What This Tutorial Doesn't Cover
All apps are different. This tutorial doesn't cover edge cases, and assumes that your app is on a LAMP (Linux + Apache + MySQL + Python/Perl/PHP) architecture. Many of these concepts will work in other environments, but I can only speak for LAMP.
If you haven't tweaked your code yet...
Head First Design Patterns
A great introduction to code architecture and common design patterns. This book uses examples in Java, but can be easily applied to your language of choice.
Refactoring: Improving the Design of Existing Code
If you're working from an existing code base and not sure where to start, Refactoring is the perfect guide. It gets a little dry in places, but even a quick glance over the book can help a great deal.
When to Scale
However, it is crucial that you always think ahead so that at any given time you know, and are prepared for, the next step in scaling your app. But don't pull the trigger until you need to. Once you start noticing trouble, it's time to scale to the next level as quickly as possible. Don't wait, because scaling problems have a tendency to grow exponentially. So here's the rule: Don't scale until the first signs of trouble, but then scale to the next level as quickly as possible. Always stay one step ahead (not three or four).
Step 1: Dedicated Server
If you're new to server administration, it would be wise to select a host who will help you troubleshoot web or database server configuration problems. Obviously, you will have to pay more for a host that does (this is commonly called Managed Hosting).
Another route is to use a managed grid system like Mosso or MediaTemple, but because of the lack of flexibility I'm going to assume that this is not an option for your app. If it is, by all means consider it.

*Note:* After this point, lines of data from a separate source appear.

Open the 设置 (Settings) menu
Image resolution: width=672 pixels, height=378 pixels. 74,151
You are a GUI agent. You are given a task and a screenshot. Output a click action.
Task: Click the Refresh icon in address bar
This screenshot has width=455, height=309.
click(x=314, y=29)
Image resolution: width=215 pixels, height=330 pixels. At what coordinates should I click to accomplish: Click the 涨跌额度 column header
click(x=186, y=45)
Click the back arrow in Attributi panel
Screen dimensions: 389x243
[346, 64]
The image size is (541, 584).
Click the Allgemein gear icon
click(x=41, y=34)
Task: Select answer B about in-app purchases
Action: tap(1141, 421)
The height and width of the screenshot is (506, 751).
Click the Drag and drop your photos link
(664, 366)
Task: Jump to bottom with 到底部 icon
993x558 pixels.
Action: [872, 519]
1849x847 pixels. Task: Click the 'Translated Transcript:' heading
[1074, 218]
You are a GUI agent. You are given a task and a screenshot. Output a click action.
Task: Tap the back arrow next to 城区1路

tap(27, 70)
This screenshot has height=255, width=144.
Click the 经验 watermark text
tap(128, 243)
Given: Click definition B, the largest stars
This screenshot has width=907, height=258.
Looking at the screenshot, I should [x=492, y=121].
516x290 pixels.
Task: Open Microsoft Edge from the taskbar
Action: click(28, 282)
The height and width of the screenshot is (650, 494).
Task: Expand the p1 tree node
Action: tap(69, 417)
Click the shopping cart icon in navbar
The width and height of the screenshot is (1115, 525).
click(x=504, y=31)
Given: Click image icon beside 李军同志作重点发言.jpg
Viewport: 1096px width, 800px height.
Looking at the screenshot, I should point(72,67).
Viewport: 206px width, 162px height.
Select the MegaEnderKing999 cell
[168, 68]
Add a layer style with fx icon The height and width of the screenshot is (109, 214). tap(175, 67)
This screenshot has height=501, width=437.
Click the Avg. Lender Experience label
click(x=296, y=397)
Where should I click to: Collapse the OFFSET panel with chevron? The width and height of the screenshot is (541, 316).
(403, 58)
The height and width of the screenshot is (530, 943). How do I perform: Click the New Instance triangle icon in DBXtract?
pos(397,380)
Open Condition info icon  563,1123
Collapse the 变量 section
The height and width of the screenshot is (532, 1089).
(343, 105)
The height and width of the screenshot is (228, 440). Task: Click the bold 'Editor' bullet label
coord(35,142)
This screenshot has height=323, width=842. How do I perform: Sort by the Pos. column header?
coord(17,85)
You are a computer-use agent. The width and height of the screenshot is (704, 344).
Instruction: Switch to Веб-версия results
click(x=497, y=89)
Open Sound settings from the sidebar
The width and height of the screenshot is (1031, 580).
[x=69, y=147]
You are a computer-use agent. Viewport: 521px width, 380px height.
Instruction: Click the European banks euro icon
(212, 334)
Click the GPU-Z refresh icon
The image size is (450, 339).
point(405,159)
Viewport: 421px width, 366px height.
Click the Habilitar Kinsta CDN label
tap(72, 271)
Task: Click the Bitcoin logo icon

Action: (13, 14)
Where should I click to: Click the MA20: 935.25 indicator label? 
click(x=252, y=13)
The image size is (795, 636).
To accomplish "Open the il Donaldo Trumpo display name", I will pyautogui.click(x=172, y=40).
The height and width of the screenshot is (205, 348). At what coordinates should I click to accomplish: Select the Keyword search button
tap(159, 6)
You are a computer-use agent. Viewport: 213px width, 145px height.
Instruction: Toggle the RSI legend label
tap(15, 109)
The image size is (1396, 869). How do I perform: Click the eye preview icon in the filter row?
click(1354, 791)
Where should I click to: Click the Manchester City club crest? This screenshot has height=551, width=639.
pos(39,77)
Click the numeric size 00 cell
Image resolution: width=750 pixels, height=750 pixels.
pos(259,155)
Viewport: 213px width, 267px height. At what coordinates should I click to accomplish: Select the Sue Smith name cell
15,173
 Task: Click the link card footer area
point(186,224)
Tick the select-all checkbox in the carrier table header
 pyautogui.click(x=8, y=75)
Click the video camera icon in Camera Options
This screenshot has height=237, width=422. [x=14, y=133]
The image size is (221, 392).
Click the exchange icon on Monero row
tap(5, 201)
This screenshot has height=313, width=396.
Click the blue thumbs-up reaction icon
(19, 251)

For your first server, don't worry about getting one that has tons of RAM (2 GB should be enough). If data integrity is a priority, installing a RAID 1 hard drive config will give you added protection against hard drive failure (albeit at the cost of decreased performance). More on this in a minute.
Backups
You'll want to backup everything required to rebuild your server from scratch. If you haven't started already, consider maintaining a folder on each server with archives of every software package you've installed, along with notes on how they were compiled.
Backup this folder along with any config files needed to run your system. Most hosting providers provide an off-site backup service, but if not you could consider using Amazon S3 or a number of other third party storage providers.
Most importantly, don't forget to backup your database. If you're using InnoDB tables in MySQL, a binary file backup of your data directory is not enough. Luckily, there's an excellent Perl script to make MySQL backups completely painless. I've used this script for years and it has never let me down.
A Quick Intro to RAID
At Squidoo, we've found that the sweet spot is RAID 5 for our application servers and RAID 10 for our database servers.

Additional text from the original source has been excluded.